There’s more than one way to run a mission-driven business in the U.S. Benefit corporations are allowed in 30 states and the District of Columbia. Two of those states (Maryland and Oregon) also allow benefit limited liability corporations (BLLCs). Social purpose corporations (SPCs) are legal in four states; low-profit limited liability companies (L3Cs) are legal in eight. And we’re not even talking about Certified B Corps.
Sorting this out is the mission of Social Enterprise Law Tracker, a free website created by two members of New York University’s Law and Social Enterprise Fellowship program. “People are approaching the task of running social enterprises in different ways. Several different forms are available in the U.S., and other countries have even more,” says Rob Esposito, an attorney at Drinker Biddle Reath who launched the site with Shawn Pelsinger in May 2015.
It’s like iPhone vs. Android, VHS vs. Betamax or alternating vs. direct current. Whenever a big idea emerges, it’s common for several variations on the theme to compete before the market chooses a standard format. Until that happens, there’s a lot of confusion. And social enterprise laws are new: Vermont passed the first L3C law in 2008, and Maryland was the first to allow benefit corporations in 2010.
The site features an ingenious interactive map (above) that shows how states have passed, considered, failed and repealed social enterprise laws each year from 2009 to 2016. It has separate maps for benefit corporations, L3Cs, SPCs and BLLCs, and each map connects to spreadsheets containing detailed information and links for each law. The site also includes links to resources in the field.

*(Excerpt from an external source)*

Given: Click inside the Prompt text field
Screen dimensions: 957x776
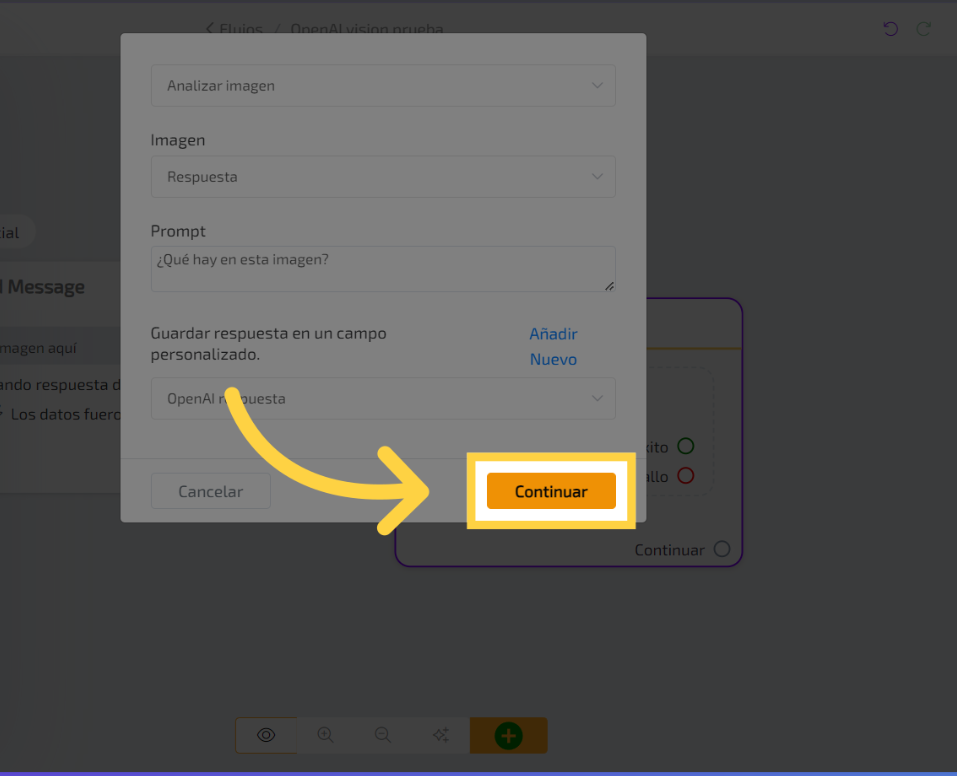Looking at the screenshot, I should tap(383, 268).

Benefit corporations are the most common legal form for social enterprise, but the debate is far from over. The states of Washington and Texas allow SPCs but do not allow benefit corporations. Georgia and Ohio allow neither, but their lawmakers are considering both. Wisconsin’s legislature is currently considering an L3C law. But North Carolina has repealed its L3C law, and this legislation has failed in 18 other states.

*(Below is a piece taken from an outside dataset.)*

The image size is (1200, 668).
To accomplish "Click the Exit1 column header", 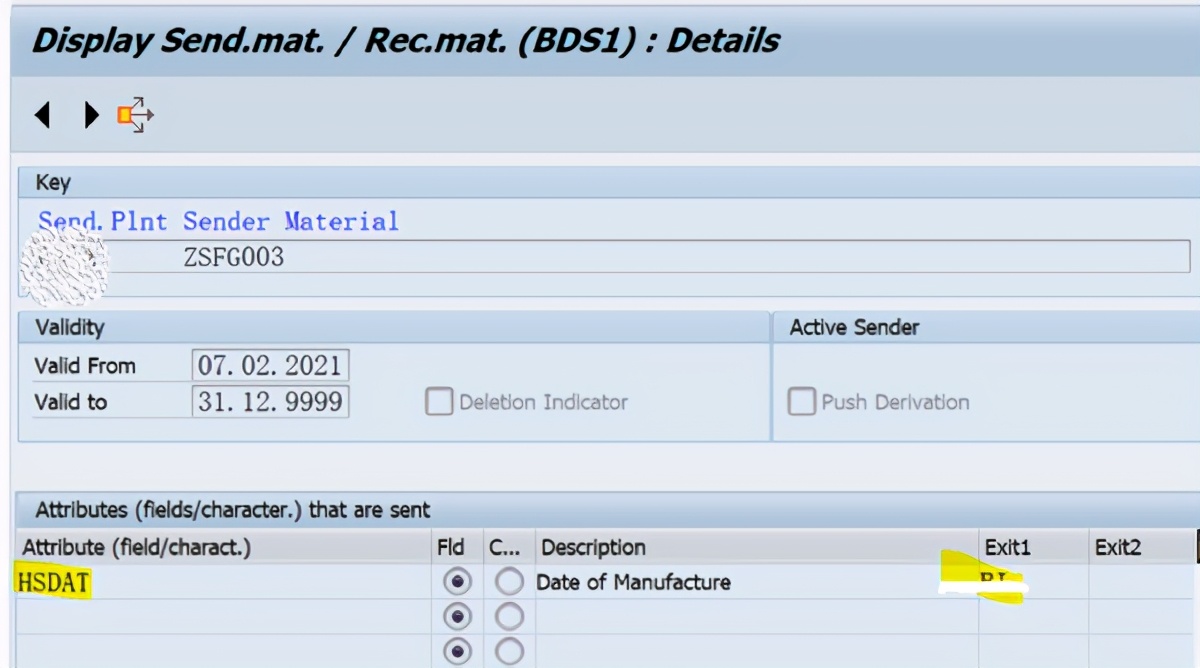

L3Cs are faltering because tax laws are unclear, Esposito explains. They are for-profit corporations, but they can also accept grants from private foundations in order to advance their social missions. The grants are given under an Internal Revenue Service category called a Program Related Investment (PRI). But the IRS has not published enough detail about which kinds of giving qualify as PRIs, making it difficult and risky for foundations to give in this way. Sen. Cory Gardner (R-Colo.) has introduced a law defining PRIs (S. 2313), but so far it has not passed. In the meantime, Esposito says, “Benefit corporations are sort of like Facebook, and L3Cs are like Myspace.”
The next step for the site is mapping social enterprise law in other parts of the world. “By doing the U.S., we’ve finished about half the work,” says Esposito’s research partner Shawn Pelsinger. “But there is a tremendous amount of activity in Europe.” You can see hints of what’s going on in Greece, France, the U.K., Spain and other countries at the site of The European Social Enterprise Law Association (ESELA), which was founded by the European Commission three years ago. But SocEntLawTracker.org is easy to understand, and the ESELA site is not.”
Esposito and Pelsinger have built and maintained the site with support from NYU’s Law School, using their own network of contacts to keep up with what’s going on in social enterprise law. They are eager to expand the network by accumulating tips and leads from interested visitors — so check it out.